Is there any word lurking in the English language that’s more jam-packed, crammed and stuffed full of nuance, meaning and danger than the word “nothing”?

Ask a 2-year-old what he’s up to and he will nothing you to death.

You come home from work and find your spouse curled in a fetal position beneath the dining room table. Your spouse whimpers and points toward the living room.

You tiptoe in and see little Jimmy sitting quietly on the floor with a coloring book and a tube of lipstick. You take a deep breath and ask, “So, Jimmy, what’s going on?”

Jimmy stares up at you with those big brown eyes, sways to a tune you can’t hear, and draws out that fearsome word, “Nothiiiiiing.”

You look around. The drapes that used to cover the windows are crumpled cloth balls in the corner. Letter-shaped frosted oats from the box of Alpha-Bits you didn’t remember you had are strewn across the carpet. Mustaches decorate every family photo that remains on the walls. (To be fair, Aunt Mable already had a mustache, but not quite as walrusy as the one she sports now.) There’s a kitten on the computer keys even though you don’t own a cat.

“Jimmy, what did you do?”

Jimmy scans the room, mystified at the question. “Nothing.”

An Alpha-Bit crunches beneath your shoe. “Then who did this?”

Little Jimmy shrugs. “I dunno.”

Like Mary’s little lamb, everywhere that “nothing” goes, “I don’t know” is sure to follow.

I don’t know how “nothing” became such a threat.
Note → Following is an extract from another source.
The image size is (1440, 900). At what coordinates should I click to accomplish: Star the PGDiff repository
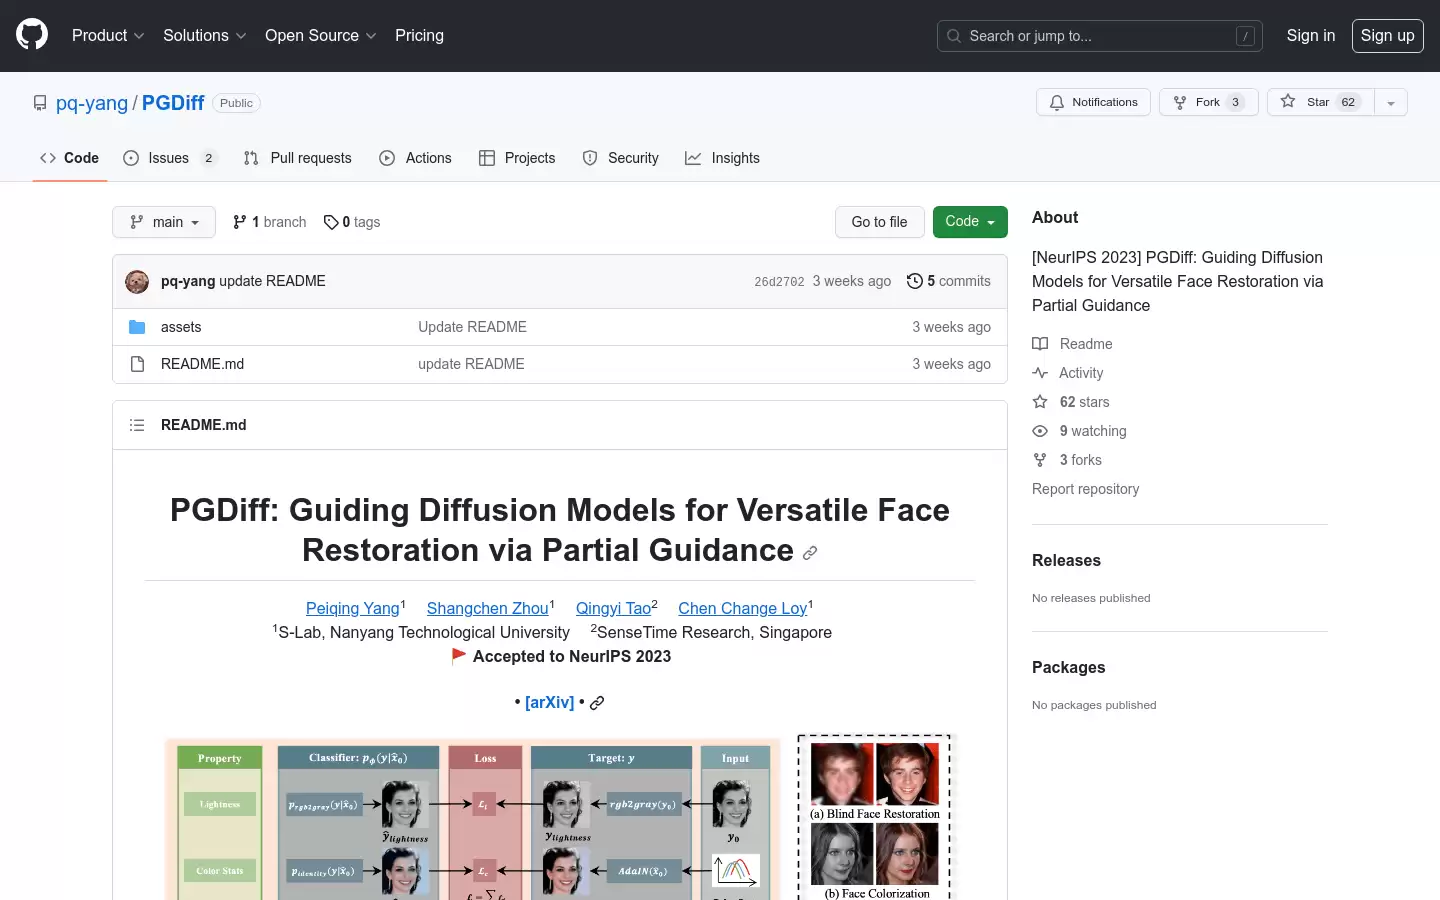[x=1321, y=102]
To me, nothing is a goal.

“What’s left to do on that work project?”

“What’s on the schedule today?”

“What are we going to do at home tonight?”
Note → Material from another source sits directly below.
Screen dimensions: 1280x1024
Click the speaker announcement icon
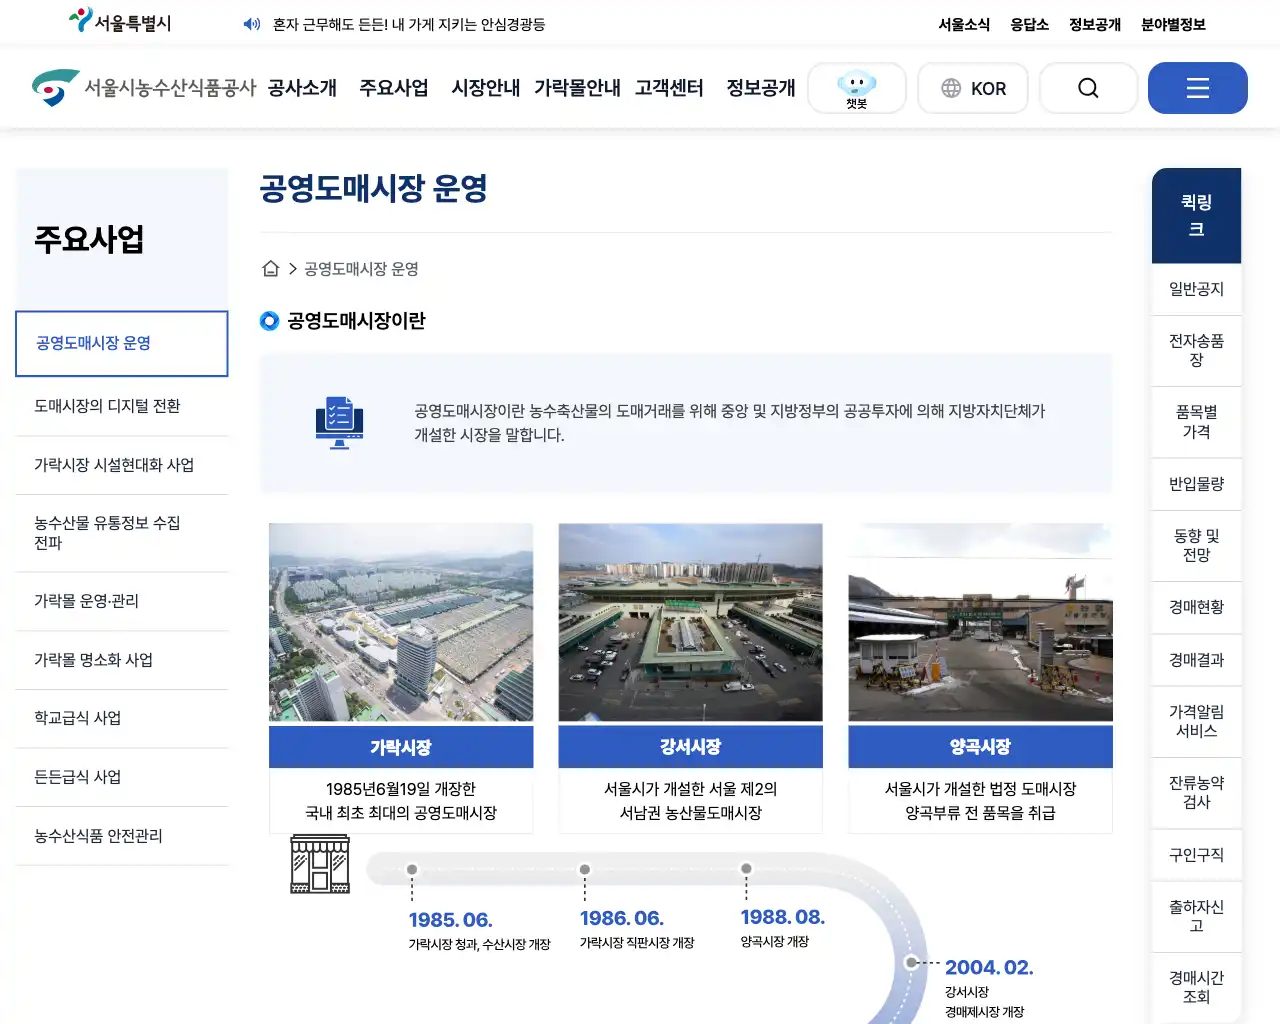(x=252, y=24)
I love it when the answer to each of those questions is, “Nothing!” Why? I don’t know. Bliss, I suppose.

Instead, “nothing” usually means I’m in trouble. Again.
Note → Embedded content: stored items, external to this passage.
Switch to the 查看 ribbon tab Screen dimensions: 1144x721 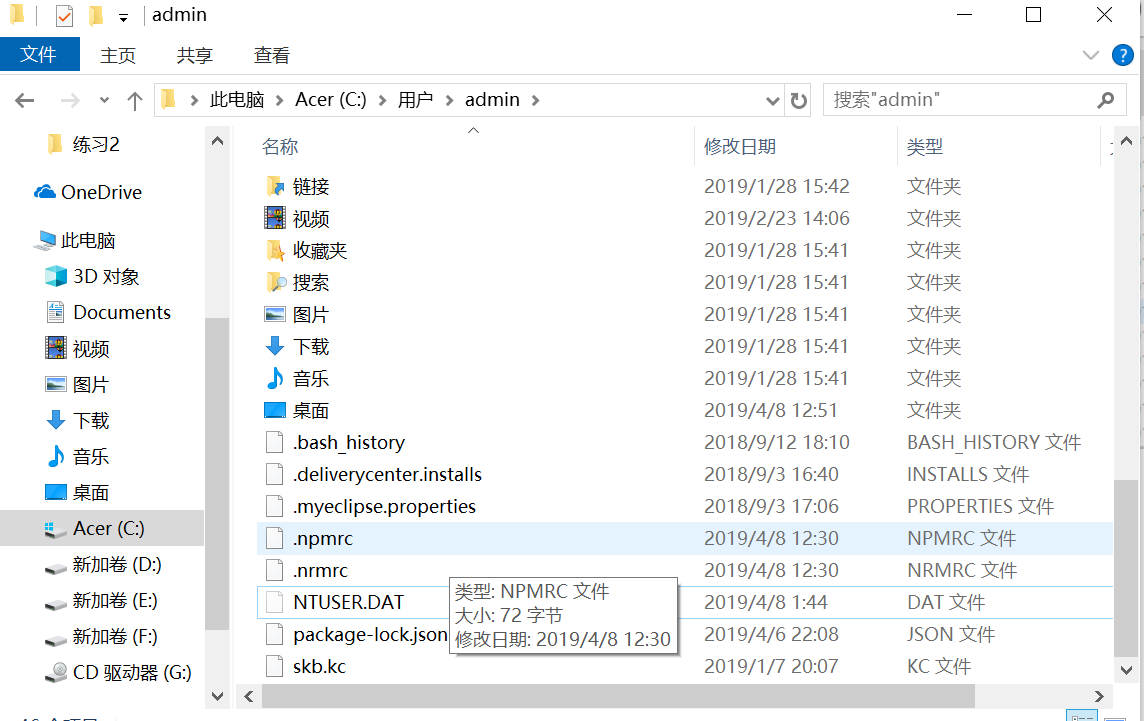click(271, 55)
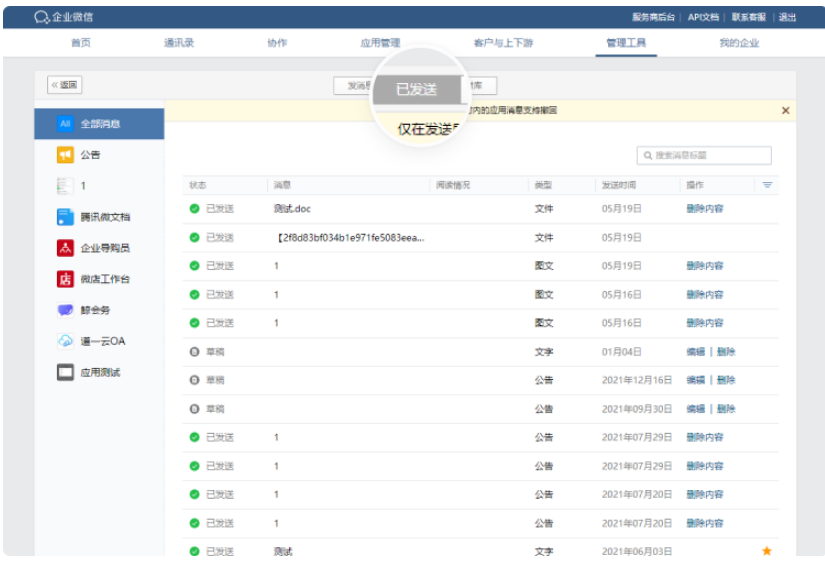
Task: Click 编辑 on the first 草稿 draft row
Action: (x=695, y=352)
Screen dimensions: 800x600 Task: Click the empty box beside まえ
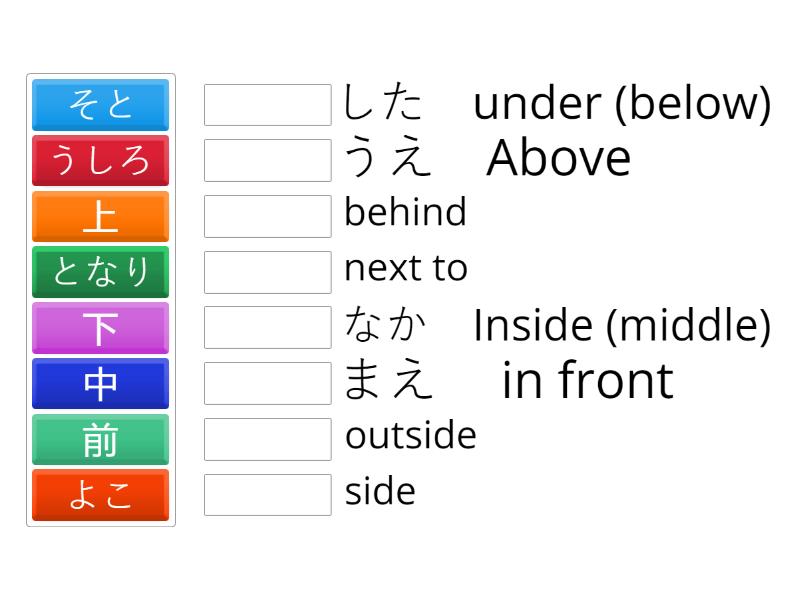pos(267,380)
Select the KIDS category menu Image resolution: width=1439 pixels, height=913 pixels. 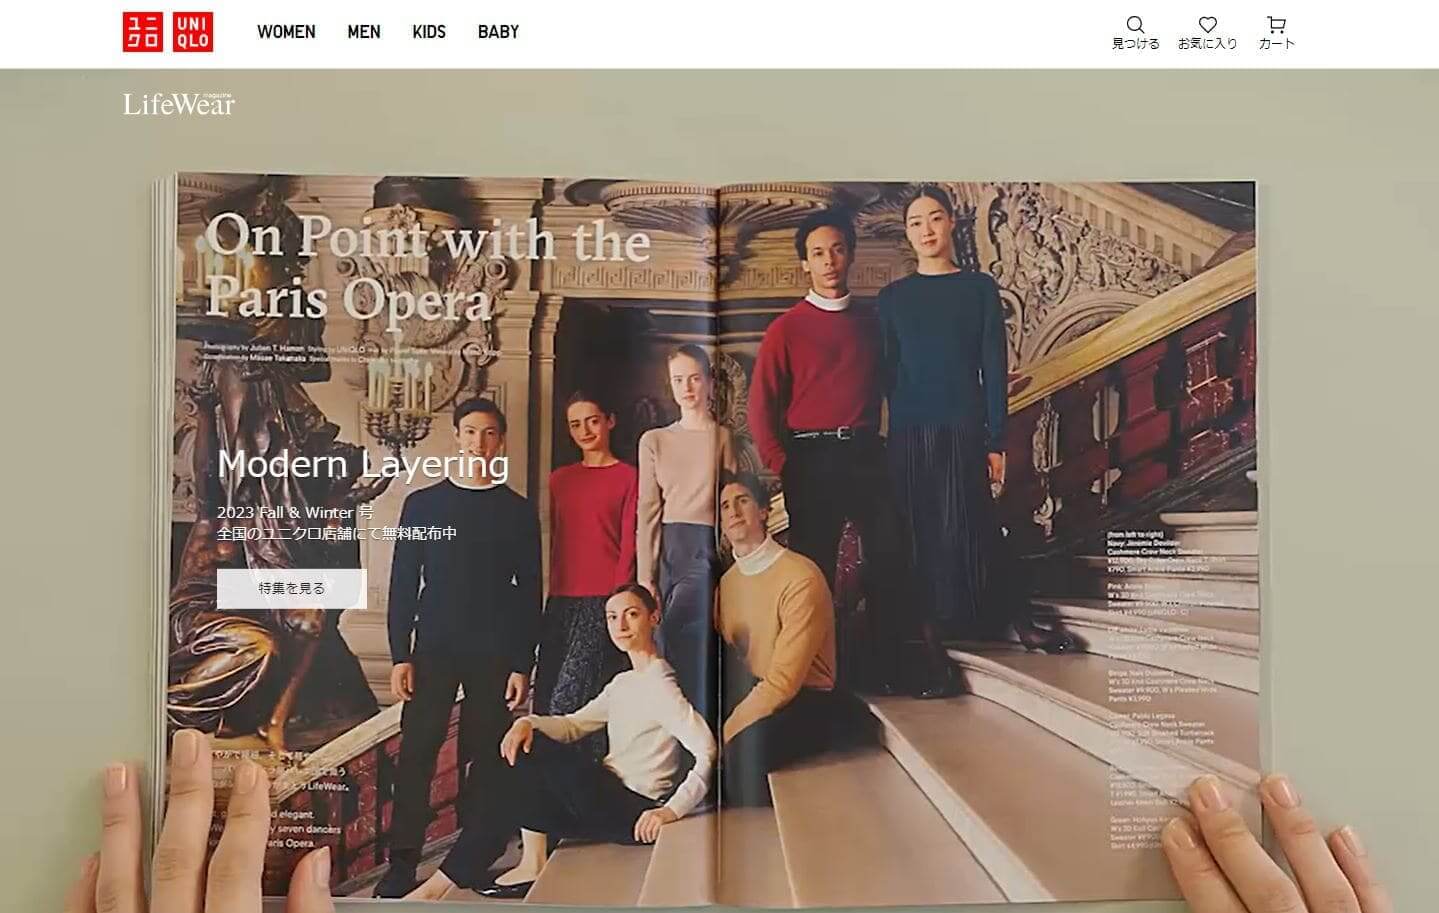429,32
My dad ran out to the barn one day to find water spraying from a broken pipe, two cows galloping in circles and a grain barrel overturned. Oh, and I happened to be standing there, too.

“What did you do?” he yelped as he dodged a bucking cow to clamp off the water.

“Nothing,” I said.

Dad crammed the cows back into their stanchions, picked up the barrel and handed me a shovel. “What happened here?”

I dug into a scoop of grain. “I dunno.”

Somehow, Dad blamed me even though I assured him I knew nothing, nothing happened and I did nothing. I don’t know why he was always so suspicious in these situations.

The menace of the word “nothing” probably peaks at its perilous worst when it’s uttered by a spouse.

I can see on my sweetie’s face that she’s troubled. So I ask, “Honey, what’s wrong?”

“Nothing.”

The logical response is to say, “OK,” pick up my newspaper, and finish reading the funnies.  Look, I knew that it really was “something,” but I figured if she wanted me to know, she’d tell me. I wanted to honor her by respecting her privacy.

Hoo-boy, was I wrong.

Later, during the debriefing, she asks, “Why didn’t you keep talking to me?”

I said the only thing that made sense at the moment: “I dunno.”

It was something.

—- Write sweet nothings to Cole at burtseyeview@tribtoday.com or on the Burton W. Cole page on Facebook.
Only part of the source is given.